------ Given data ------

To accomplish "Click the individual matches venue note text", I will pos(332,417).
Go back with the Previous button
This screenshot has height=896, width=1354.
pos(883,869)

------
------ Given data ------

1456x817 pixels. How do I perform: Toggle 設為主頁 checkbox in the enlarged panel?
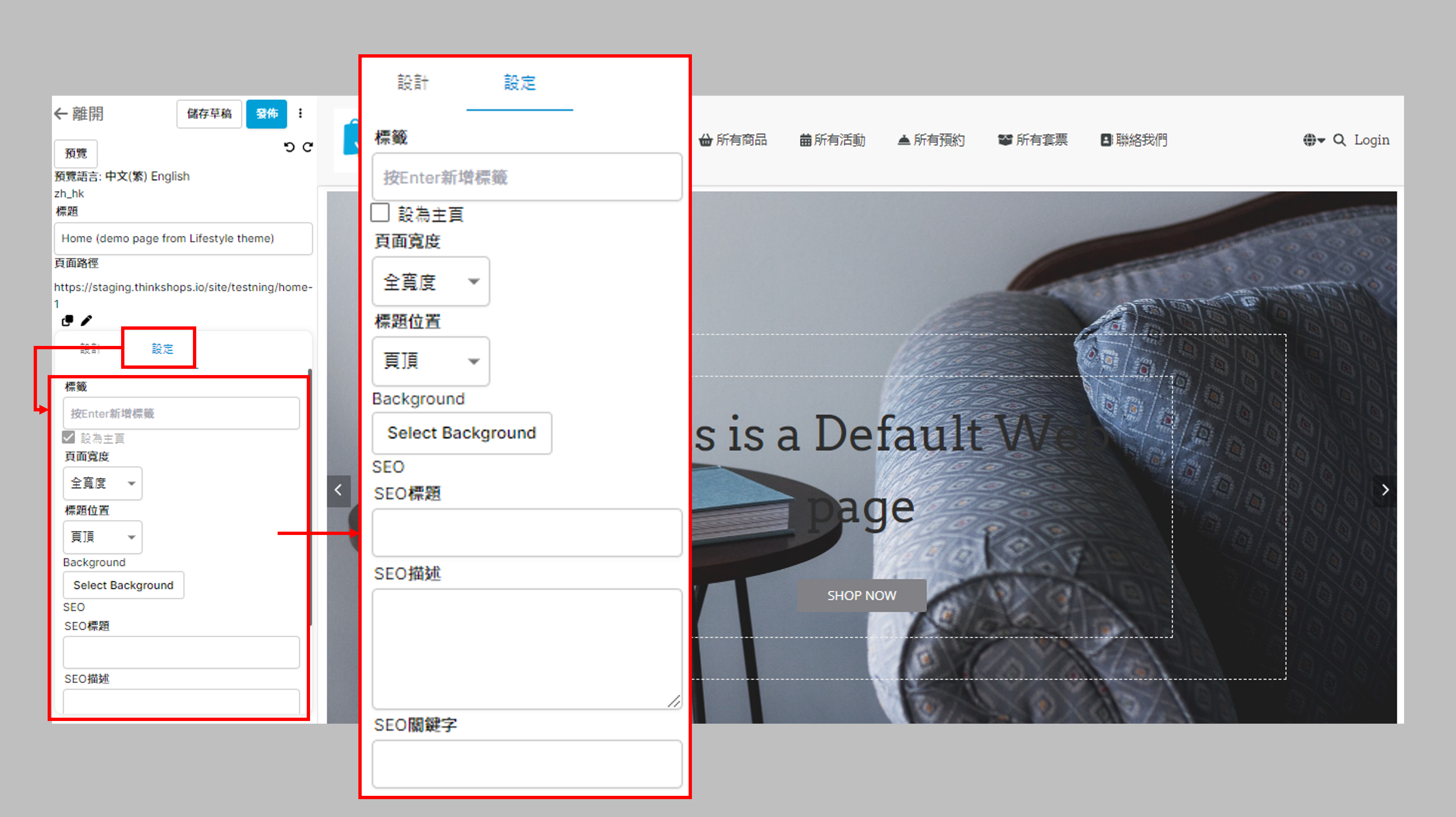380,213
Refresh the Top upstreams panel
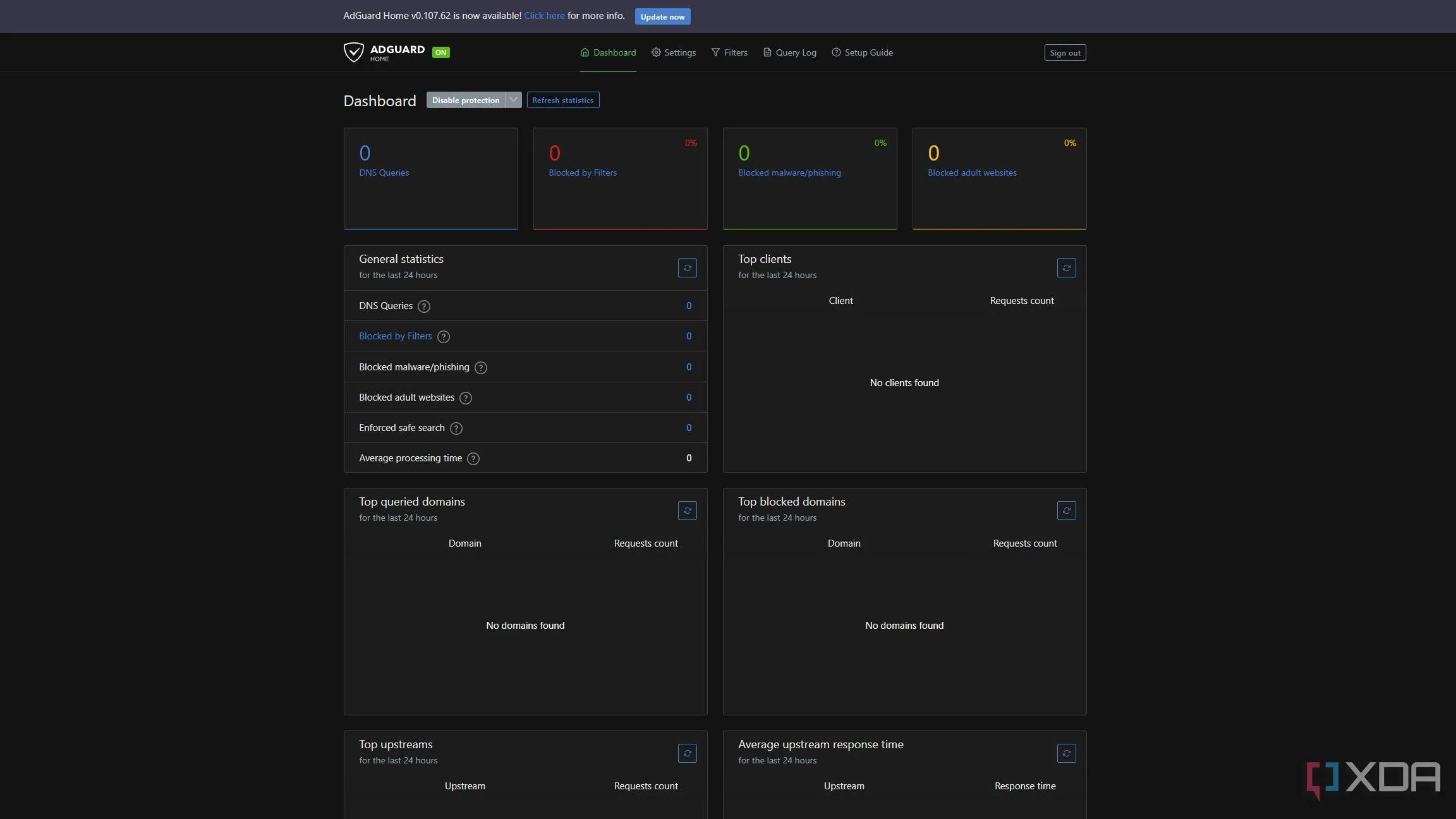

------
------ Given data ------

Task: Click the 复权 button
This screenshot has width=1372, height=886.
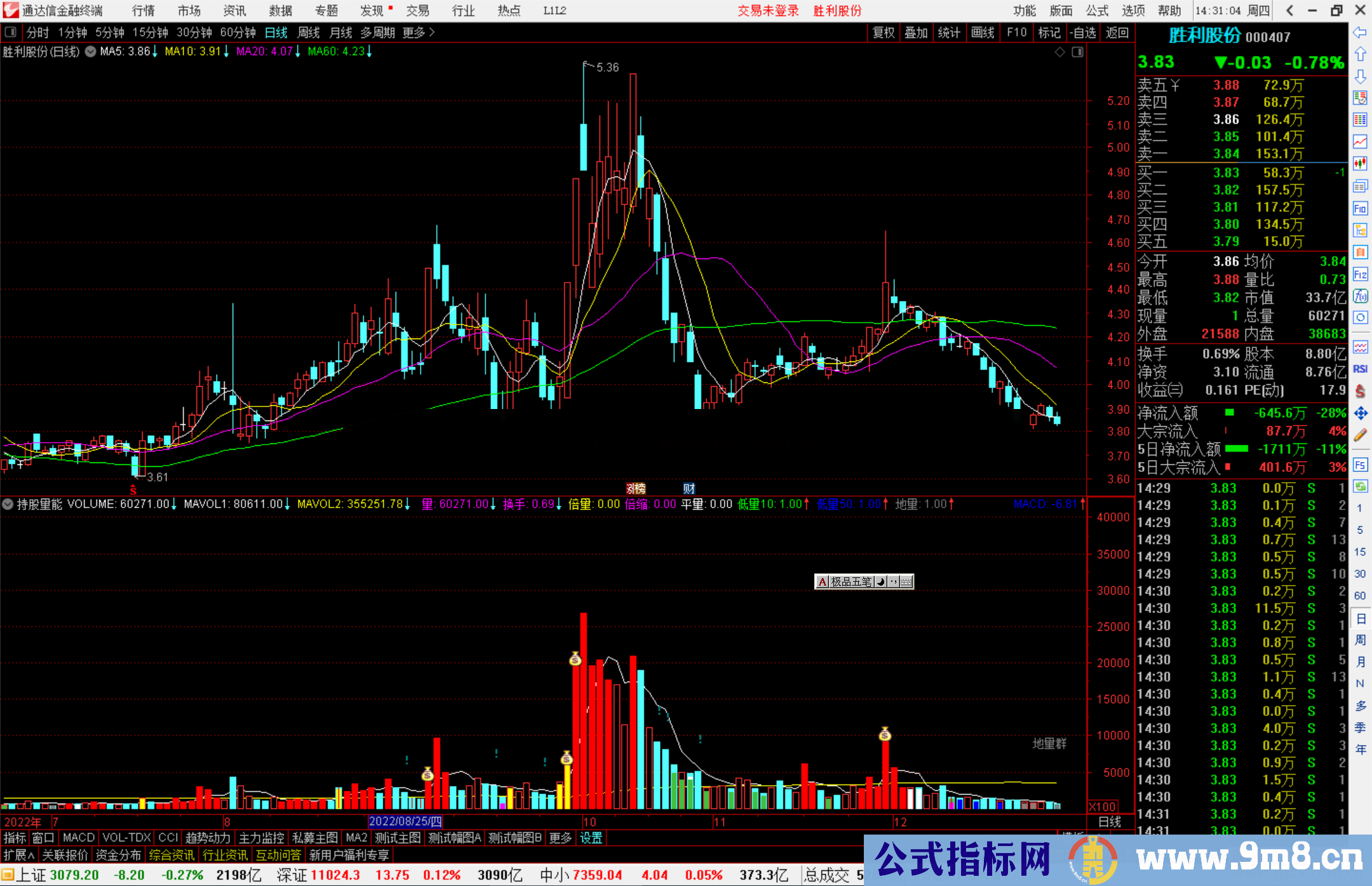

------

=== Task instructions ===
Lines wanted from the entries above: the one with "1456x817 pixels. How", the one with "Refresh the Top upstreams panel", and all lines between. Please copy them exactly, without the pictures and without anything else.

=== Expected answer ===
1456x817 pixels. How do I perform: Toggle 設為主頁 checkbox in the enlarged panel?
380,213
Refresh the Top upstreams panel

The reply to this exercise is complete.